Second and third quarter freshmen and upperclassmen who had pledged a sorority could move into their sorority before or after initiation provided they abide by their residence hall contracts.

 

Senior women moved to self-limited hours in winter quarter 1966, although if they were under 21 years of age they needed parental permission to participate.  The program was extended to all upperclass women in fall 1967.  Closing hours for the residence halls were 12:00 midnight Sunday through Monday and 1:00 a.m. on Friday and Saturday.  Those not participating in self-limited hours were due back in the dormitories by these times.  Magnetic locks were installed on one entrance door of each women's residence during the spring quarter of 1966 and those with self-limited hours were issued key cards for these doors. 

 

1967/1969

 

Instead of a case by case letter of request from parents for women to leave Ames, all women students under the age of 21 were asked to send a parental approval letter to the Department of Residence permitting absences.  These letters served for the woman's entire college career and were kept on file by her residence director.

 

Men and women could be entertained in each others residences 4:00 p.m. to 8:00 p.m. Monday through Thursday, 4:00 p.m. to 1:00 a.m. Friday, 9:00 a.m. to 1:00 a.m.
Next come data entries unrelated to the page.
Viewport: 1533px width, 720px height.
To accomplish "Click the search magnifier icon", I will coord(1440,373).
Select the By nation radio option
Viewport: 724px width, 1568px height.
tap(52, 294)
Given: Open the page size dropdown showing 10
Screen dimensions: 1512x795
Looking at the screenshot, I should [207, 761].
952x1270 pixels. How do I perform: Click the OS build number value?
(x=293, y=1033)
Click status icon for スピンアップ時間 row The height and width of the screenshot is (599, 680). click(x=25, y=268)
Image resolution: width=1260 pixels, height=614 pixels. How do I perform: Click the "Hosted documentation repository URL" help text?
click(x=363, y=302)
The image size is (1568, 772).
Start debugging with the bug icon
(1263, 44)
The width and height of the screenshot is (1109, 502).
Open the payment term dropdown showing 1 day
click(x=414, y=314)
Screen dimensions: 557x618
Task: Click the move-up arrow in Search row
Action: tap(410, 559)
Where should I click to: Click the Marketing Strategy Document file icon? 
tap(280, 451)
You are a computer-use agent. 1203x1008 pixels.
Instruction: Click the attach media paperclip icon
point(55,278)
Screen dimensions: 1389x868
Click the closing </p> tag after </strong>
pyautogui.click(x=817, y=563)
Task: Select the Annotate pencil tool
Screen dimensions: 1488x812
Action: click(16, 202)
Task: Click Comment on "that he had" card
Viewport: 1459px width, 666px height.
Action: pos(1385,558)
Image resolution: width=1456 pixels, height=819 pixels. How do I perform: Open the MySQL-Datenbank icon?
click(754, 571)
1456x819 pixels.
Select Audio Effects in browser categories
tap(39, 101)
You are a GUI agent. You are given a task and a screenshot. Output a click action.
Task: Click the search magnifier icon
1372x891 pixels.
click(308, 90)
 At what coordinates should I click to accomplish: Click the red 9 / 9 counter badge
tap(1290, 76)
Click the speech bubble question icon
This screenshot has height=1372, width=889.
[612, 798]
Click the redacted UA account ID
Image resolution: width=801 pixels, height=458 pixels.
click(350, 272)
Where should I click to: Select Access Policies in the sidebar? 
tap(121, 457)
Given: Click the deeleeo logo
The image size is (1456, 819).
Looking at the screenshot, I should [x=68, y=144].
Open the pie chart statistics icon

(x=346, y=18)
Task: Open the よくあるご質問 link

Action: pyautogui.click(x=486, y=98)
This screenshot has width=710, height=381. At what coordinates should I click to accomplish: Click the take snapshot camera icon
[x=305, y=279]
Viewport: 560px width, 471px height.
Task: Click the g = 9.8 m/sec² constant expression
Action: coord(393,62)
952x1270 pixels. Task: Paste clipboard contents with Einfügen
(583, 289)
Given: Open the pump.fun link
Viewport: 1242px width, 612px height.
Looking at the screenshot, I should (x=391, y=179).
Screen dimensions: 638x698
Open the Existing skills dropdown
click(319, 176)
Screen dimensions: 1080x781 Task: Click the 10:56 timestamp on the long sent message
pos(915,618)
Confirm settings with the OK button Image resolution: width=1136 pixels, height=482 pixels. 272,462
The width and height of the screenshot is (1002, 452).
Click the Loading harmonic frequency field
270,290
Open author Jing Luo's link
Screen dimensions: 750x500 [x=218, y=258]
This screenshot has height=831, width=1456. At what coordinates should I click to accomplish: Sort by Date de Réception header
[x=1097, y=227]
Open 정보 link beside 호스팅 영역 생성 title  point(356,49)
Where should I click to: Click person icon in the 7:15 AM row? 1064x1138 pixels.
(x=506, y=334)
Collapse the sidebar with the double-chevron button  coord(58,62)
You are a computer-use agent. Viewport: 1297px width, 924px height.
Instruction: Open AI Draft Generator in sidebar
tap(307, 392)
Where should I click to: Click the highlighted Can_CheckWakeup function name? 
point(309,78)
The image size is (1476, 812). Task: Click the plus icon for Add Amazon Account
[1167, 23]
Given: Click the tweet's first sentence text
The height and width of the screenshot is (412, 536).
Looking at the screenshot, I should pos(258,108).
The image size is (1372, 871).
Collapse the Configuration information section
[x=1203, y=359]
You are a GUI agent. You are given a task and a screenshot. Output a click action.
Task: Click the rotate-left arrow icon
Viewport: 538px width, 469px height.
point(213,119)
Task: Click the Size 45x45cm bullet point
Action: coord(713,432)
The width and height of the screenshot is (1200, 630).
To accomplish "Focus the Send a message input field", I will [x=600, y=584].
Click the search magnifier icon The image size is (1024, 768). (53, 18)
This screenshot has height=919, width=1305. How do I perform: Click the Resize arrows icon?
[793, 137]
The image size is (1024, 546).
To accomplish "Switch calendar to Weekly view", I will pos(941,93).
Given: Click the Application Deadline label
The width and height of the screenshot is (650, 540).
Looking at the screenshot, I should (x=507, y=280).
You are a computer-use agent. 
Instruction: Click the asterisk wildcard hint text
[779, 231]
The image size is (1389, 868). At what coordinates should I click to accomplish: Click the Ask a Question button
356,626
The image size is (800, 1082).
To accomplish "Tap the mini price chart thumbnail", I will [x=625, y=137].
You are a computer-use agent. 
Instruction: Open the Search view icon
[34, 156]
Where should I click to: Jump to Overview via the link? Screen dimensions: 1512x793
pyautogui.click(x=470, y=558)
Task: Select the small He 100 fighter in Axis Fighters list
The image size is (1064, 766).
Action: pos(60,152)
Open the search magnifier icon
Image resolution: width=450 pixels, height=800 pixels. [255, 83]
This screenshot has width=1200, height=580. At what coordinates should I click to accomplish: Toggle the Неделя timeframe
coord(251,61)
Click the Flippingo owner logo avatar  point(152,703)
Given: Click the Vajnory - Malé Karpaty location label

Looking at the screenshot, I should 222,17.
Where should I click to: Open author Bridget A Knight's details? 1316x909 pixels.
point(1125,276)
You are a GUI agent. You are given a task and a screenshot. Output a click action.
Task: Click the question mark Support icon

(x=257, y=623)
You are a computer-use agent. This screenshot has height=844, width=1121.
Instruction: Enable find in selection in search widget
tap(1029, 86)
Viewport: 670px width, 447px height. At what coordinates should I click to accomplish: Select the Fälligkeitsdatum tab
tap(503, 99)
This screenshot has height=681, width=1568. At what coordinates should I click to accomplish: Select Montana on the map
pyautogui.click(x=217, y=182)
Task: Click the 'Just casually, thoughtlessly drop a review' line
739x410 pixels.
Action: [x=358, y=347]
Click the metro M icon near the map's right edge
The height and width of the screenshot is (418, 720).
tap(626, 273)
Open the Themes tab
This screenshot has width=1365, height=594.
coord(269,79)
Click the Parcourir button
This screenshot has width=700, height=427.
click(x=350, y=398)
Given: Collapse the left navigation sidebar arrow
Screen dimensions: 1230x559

Saturday and 9:00 a.m. to 12:00 midnight Sunday.  Men could enter the lobby of a residence to call for dates up to closing hours if the residence had voted to permit this.

 

Social events still needed to be registered with the Social Office in the Office of the Dean of Students.  The word chaperone is no longer used in conjunction with these events at instead a certain number of "invited guests," such as residence directors, faculty, or couples is suggested for each type of function.

 

1969/1971

 

Men and women can be entertained in lounges, recreation areas and rooms of the residence halls provided the residence has voted to permit this under the rules of their residence organizations and it has been approved by the Department of Residence.

 

Men and women can be entertained in fraternity and sorority residences, provided the residence has voted to permit this under rules of their governing bodies and it has been approved by the University Committee on Fraternities and Sororities.

 

All-University events needed to be registered with the Social Coordinating Commission and scheduled through the Dean of Students Office.

 

Residence events which used University facilities needed to be scheduled in accordance with the rules of the individual residence group.

 

The 1969/1971 student handbook was the last one to address hours for women.

 

The 1969/1970 school year was the first year there were women's houses in Friley Hall, which was previously all men.

 

The 1970/1971 school year was the first year there were women's houses in the Towers residence halls, a group of four buildings south of campus, which was previously all men.

 

1971/1973

 

The student handbook contains only a listing of the various residence organizations and no rules for women students appear.  This is the last year that the catalog states that undergraduate women under 21 must live either in residence halls or sororities.

 

1973/1975

 

The first on-floor co-ed housing began fall of 1974.

 

 

Bibliography

 

The Chart:  A Handbook for Iowa State Students.  Ames:  Iowa State College, 1956-1973/1975.

 

College Regulations.  Ames:  Iowa State College, 1920-1955.

 

General Catalog.  Ames:  Iowa State University, 1880-present.

 

ISU Information Handbook.  Ames:  Iowa State University, 1975.

 

Schilletter, Julian Claude.  First 100 Years of Residential Housing at Iowa State University, 1868-1968.  Ames:  Iowa State University, 1970.

 

Schilletter, Julian Claude.  Papers.  Record Series 7/4/12, file 17/14, Women's Hours.  Iowa State University Archives, Iowa State University Library.